---------- SOURCE DOCUMENT ----------

The curve $\frac{x^n}{a^n}+\frac{y^n}{b^n}=2$ touches the line $\frac{x}{a}+\frac{y}{b}=2$ at the point 

$(a, b)$

We have,

$\frac{x^n}{a^n}+\frac{y^n}{b^n}=2$                  .......(i)

Differentiating with respect to x, we get

$n \frac{x^{n-1}}{a^n}+n \frac{y^{n-1}}{b^n} \frac{d y}{d x}=0 \Rightarrow \frac{d y}{d x}=-\frac{b^n}{a^n}\left(\frac{x}{y}\right)^{n-1}$

Suppose the line $\frac{x}{a}+\frac{y}{b}=1$ touches the curve (i) at $P(\alpha, \beta)$.

The equation of the tangent at $P(\alpha, \beta)$ is

$y-\beta=-\frac{b^n}{a^n}\left(\frac{\alpha}{\beta}\right)^{n-1} (x-\alpha)$

$\Rightarrow a^n \beta^{n-1} y-a^n \beta^n=-b^n \alpha^{n-1} x+b^n \alpha^n$

$\Rightarrow \left(b^n \alpha^{n-1}\right) x+\left(a^n \beta^{n-1}\right) y=a^n \beta^n+b^n \alpha^n$

$\Rightarrow \left(b^n \alpha^{n-1}\right) x+\left(a^n \beta^{n-1}\right) y=2 a^n b^n$      [∵  (α, β) lies on (i)]

Comparing this equation with $\frac{x}{a}+\frac{y}{b}=2$, we get

$\frac{a b^n \alpha^{n-1}}{a^n b^n}=\frac{b a^n \beta^{n-1}}{a^n b^n}=\frac{2}{2}$

$\Rightarrow \left(\frac{\alpha}{a}\right)^{n-1}=\left(\frac{\beta}{b}\right)^{n-1}=1$

$\Rightarrow \frac{\alpha}{a}=\frac{\beta}{b}=1 \Rightarrow \alpha=a, \beta=b$

---------- DATASET RECORDS ----------

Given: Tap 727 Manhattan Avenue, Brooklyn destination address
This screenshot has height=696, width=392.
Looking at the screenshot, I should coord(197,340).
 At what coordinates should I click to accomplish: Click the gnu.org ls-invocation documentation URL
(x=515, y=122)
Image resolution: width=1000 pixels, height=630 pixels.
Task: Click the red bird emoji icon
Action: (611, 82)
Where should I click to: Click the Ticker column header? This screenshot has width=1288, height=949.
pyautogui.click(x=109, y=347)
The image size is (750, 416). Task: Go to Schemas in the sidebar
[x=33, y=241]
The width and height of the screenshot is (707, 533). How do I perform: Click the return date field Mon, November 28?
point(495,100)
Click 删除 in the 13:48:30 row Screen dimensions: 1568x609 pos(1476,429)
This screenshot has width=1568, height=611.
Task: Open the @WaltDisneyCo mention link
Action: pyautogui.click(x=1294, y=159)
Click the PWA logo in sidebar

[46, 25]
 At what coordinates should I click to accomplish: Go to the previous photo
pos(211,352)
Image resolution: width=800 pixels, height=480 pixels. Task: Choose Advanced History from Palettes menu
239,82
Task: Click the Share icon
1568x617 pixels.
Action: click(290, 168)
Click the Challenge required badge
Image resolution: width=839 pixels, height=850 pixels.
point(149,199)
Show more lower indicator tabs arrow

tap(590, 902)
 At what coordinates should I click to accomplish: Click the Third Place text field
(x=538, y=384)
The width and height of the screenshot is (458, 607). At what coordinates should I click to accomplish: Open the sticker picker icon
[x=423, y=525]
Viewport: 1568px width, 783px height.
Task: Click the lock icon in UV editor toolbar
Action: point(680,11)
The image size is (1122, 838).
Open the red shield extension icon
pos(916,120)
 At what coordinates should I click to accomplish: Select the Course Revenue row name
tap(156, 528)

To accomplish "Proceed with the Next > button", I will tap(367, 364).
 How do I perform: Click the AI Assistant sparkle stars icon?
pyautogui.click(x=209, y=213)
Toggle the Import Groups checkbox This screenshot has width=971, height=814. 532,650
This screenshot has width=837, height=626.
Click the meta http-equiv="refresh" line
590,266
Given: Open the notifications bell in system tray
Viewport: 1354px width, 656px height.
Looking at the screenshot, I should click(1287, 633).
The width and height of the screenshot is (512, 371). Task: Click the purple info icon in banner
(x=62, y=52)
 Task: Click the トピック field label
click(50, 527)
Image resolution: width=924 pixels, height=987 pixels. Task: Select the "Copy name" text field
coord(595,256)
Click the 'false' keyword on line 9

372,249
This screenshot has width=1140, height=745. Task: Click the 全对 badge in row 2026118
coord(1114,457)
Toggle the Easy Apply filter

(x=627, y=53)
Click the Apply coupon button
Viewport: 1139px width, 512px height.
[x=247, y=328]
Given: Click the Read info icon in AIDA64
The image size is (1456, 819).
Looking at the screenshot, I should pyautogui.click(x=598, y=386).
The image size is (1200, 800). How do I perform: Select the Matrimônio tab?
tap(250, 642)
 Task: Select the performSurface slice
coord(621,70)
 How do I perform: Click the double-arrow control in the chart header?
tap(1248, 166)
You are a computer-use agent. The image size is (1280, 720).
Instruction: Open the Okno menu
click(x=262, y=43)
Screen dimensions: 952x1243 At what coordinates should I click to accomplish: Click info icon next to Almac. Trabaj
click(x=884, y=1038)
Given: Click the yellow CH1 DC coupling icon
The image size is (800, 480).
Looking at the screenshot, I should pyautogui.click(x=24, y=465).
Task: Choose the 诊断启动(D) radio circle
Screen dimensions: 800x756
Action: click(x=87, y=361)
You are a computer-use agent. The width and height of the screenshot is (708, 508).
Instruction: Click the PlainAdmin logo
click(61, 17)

----------

TASK REQUIREMENTS:
a: According to the tangent derivation, at what point does the curve touch the line?
b: In the records, start at the line that has "Click the 'false' keyword on line 9" and stop after the line that has "coord(621,70)". Change "Toggle" to "Switch on" and give back only those lines.

SET OF ANSWERS:
a: At the point (a, b).

b:
Click the 'false' keyword on line 9

372,249
This screenshot has width=1140, height=745. Task: Click the 全对 badge in row 2026118
coord(1114,457)
Switch on the Easy Apply filter

(x=627, y=53)
Click the Apply coupon button
Viewport: 1139px width, 512px height.
[x=247, y=328]
Given: Click the Read info icon in AIDA64
The image size is (1456, 819).
Looking at the screenshot, I should pyautogui.click(x=598, y=386).
The image size is (1200, 800). How do I perform: Select the Matrimônio tab?
tap(250, 642)
 Task: Select the performSurface slice
coord(621,70)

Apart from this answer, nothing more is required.